Kualitas hidup tersebut, kata dia, harus menjangkau mayoritas penduduk Indonesia, yang notabene berprofesi sebagai petani.
“Pada poin kelima Nawacita seharusnya kesejahteraan petani menjadi program prioritas pemerintahan Jokowi-JK. Bukan hanya dengan memberikan berbagai program bantuan bagi masyarakat miskin, tetapi juga harus meningkatkan kesejahteraan petani melalui kenaikan nilai tukar petani,” katanya.
Menurut dia, persentase nilai tukar petani pada dua tahun kinerja Jokowi-JK tidak berbeda dengan kinerja pemerintahan SBY-Boediono pada tahun terakhir.
Tercatat, persentase nilai tukar petani periode Oktober 2014-September 2015, rata-rata mencapai 101.45, dan dalam tahun kedua Jokowi-JK pada Oktober 2015-September 2016 menjadi 101.96.
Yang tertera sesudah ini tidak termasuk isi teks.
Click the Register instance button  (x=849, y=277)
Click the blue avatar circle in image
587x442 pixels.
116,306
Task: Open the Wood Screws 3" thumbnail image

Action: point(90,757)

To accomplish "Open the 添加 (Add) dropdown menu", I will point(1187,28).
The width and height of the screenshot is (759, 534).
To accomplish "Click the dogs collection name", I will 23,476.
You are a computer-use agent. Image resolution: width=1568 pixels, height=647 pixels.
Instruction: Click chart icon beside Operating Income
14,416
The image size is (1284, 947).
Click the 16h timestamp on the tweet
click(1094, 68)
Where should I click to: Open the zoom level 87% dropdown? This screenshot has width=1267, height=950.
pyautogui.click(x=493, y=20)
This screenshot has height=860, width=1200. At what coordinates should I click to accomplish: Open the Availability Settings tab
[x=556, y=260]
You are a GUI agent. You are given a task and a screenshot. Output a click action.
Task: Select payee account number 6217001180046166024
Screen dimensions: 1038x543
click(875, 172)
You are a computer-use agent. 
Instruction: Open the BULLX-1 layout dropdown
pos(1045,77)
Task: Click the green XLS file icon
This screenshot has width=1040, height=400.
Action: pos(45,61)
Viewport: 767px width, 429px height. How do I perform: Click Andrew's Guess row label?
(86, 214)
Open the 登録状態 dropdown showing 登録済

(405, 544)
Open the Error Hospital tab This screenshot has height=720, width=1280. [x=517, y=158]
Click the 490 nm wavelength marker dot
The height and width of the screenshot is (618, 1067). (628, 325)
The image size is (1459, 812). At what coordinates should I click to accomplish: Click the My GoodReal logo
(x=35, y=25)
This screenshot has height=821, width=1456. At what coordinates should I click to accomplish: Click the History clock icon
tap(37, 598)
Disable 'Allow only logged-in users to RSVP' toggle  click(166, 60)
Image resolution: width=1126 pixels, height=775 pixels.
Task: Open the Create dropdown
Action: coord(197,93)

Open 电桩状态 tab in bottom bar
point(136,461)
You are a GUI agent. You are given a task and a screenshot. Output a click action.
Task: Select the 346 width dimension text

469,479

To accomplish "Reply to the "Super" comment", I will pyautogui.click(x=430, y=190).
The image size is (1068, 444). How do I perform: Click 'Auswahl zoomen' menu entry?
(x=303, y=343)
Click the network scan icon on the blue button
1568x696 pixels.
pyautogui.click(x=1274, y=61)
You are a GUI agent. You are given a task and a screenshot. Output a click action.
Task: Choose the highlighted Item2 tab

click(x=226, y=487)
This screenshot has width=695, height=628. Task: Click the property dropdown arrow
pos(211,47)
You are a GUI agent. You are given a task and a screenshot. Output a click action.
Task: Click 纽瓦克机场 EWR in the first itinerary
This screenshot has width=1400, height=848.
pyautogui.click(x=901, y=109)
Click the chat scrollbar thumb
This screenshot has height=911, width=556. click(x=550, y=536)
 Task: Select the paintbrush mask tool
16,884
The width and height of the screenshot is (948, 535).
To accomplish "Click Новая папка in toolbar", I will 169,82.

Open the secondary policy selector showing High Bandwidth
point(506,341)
“Terlihat memang ada kenaikan dari tahun kedua Jokowi-JK dibanding tahun pertama, namun kenaikan itu sesungguhnya sama persis jika dibandingkan dengan kinerja pemerintahan SBY-Boediono pada Oktober 2013 – September 2014 yang nilainya mencapai 101.96. Jadi tidak ada peningkatan dibanding pemeritahan sebelumnya,” paparnya.
Oleh karena itu, tambah dia, pemerintah seharusnya memfokuskan diri untuk meningkatkan kesejahteraan petani Indonesia, apalagi mengingat jumlah mayoritas angkatan kerja Indonesia bekerja sebagai petani.
“Daripada pemerintah terlalu jauh melihat land reform bagi petani, untuk jangka pendek pun pemerintah harus memikirkan kesejahteraan petani. Itu yang lebih penting,” tandas Mulyadi.
Data Badan Pusat Statistik mencatat jumlah penduduk yang bekerja di sektor pertanian terus menurun dari 39,22 juta pada tahun 2013, menjadi 38,97 juta pada 2014. Tahun 2015, jumlahnya menurun lagi menjadi 37,75 juta atau sekitar 40 persen. ***2*** (KR-RHN)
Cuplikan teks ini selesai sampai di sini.